We should phase out that term if possible, agreed Dr. Amichai Kilchevsky, a urologist at the Yale School of Medicine in New Haven.
“I don’t think very many scientists or urologists would argue that there is an actual G-spot,” he told Reuters Health. “I don’t think it does any favors to women to refer to it as one spot, it’s probably a system of vascular structures that are all kind of interplaying.”
It is wrong to say there is one specific location called the G-spot that, when stimulated, leads to orgasm for every woman, he said.
But the Puppos go one step further, arguing that the vagina is never involved in orgasm since it is not part of what they call the “female penis.”
As a consequence, they say, the term “vaginal orgasm” should be thrown out. Orgasm is only possible by stimulation of the clitoris, they write. Using the catchall term “female orgasm” will include both actual clitoral orgasms and the vaginal orgasms women may think they are having because they have been misled by the media.
Other experts disagree.
“Puppo is ignorant of, or dismisses, published evidence showing that applying mild pressure to the clitoris, vagina, or cervix activates distinctly different regions of the sensory cortex,” said Barry R. Komisaruk, a distinguished professor of psychology at Rutgers University in Newark, New Jersey.
Women with spinal injuries who have no sensation of the clitoris can still feel sensation in the vagina and cervix, Komisaruk told Reuters Health in email.
The Puppos dispute peer-reviewed, published evidence without performing research to test or refute that evidence, he said.
“Obviously women do have vaginal orgasms,” Kilchevsky said. “I don’t think the media or anyone else is leading females into believing they are experiencing something they are not.”
The Puppos emphasize that perpetuating the myth of the G-spot or vaginal orgasm is unfair to women who may try to find or achieve them and feel “less-than” because they cannot.
But they also state that since the vaginal orgasm, according to their argument, does not exist, the duration of penile-vaginal intercourse is not important for a woman’s orgasm. Every woman is able to achieve a clitoral orgasm “if the clitoris is simply stimulated with a finger,” they write.
The Puppos arguments for a more anatomically accurate terminology are mostly sound, but will probably not be widely adopted, and the semantic argument is mostly relevant for researchers, Kilchevsky said. “If those are the terms he feels are appropriate, more power to him,” he said.

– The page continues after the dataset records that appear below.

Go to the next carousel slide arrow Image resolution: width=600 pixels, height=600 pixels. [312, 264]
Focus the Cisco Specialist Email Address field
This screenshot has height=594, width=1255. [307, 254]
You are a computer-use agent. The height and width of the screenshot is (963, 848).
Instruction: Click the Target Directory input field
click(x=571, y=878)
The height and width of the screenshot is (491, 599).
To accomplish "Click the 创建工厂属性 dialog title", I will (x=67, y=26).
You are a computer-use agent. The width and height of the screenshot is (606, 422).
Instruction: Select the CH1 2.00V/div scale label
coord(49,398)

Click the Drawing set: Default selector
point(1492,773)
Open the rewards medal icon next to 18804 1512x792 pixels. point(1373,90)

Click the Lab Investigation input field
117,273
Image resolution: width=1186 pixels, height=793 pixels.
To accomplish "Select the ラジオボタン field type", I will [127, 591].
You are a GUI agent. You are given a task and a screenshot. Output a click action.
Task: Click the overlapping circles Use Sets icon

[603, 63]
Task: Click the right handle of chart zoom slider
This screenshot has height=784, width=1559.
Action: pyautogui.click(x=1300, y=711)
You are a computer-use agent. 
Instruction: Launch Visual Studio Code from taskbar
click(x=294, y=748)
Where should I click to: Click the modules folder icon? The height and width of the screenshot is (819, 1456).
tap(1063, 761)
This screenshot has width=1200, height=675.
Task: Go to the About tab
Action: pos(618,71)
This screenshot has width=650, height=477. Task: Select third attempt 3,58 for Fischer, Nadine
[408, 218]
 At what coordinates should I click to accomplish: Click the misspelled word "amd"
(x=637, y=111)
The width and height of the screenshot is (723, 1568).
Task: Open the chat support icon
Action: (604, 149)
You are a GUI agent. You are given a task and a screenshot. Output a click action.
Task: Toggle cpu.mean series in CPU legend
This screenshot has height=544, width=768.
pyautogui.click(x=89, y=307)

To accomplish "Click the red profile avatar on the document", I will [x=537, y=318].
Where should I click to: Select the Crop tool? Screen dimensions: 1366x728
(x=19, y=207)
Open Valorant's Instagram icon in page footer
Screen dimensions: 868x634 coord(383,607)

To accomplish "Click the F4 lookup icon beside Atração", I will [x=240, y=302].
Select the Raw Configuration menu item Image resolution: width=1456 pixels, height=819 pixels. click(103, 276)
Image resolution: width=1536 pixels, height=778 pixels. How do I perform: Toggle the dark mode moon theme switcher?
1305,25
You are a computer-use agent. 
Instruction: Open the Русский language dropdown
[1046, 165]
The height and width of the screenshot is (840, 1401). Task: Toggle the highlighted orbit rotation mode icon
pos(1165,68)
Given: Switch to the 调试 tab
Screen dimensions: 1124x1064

Anatomical structures which were once named for their appearance are today named for their function, Komisaruk said. (Puppo) is simply replacing conceptual terms sexologists already accept, like “clitoral complex,”’ with his own conceptual term “female penis,” he said.
“I absolutely see no reason to begin using the phrase “female penis” and am pretty certain most American women and men would agree,” given that men interested in women don’t want to talk about stimulating their partner’s penis, nor do most women want to think of themselves as having a penis, said Debra Herbenick, an associate research scientist at Indiana University Bloomington School of Public Health.
“We also have no evidence that all women can or do experience orgasm from any kind of stimulation, including direct clitoral stimulation,” she told Reuters Health by email. “Yes, most women can and do experience orgasm but most sexuality researchers and educators recognize the enormous variety of turn-ons, forms of physical stimulation, and types of sexual pleasure and orgasm that are an important part of women’s sexual experiences.”
The reality is there are multiple ways for women to have an orgasm and to say that the cause is always the same is not accurate, Kilchevsky said. “I think every woman should embrace what they feel works for them,” which won’t be the same for all the billions of women on the planet, he said.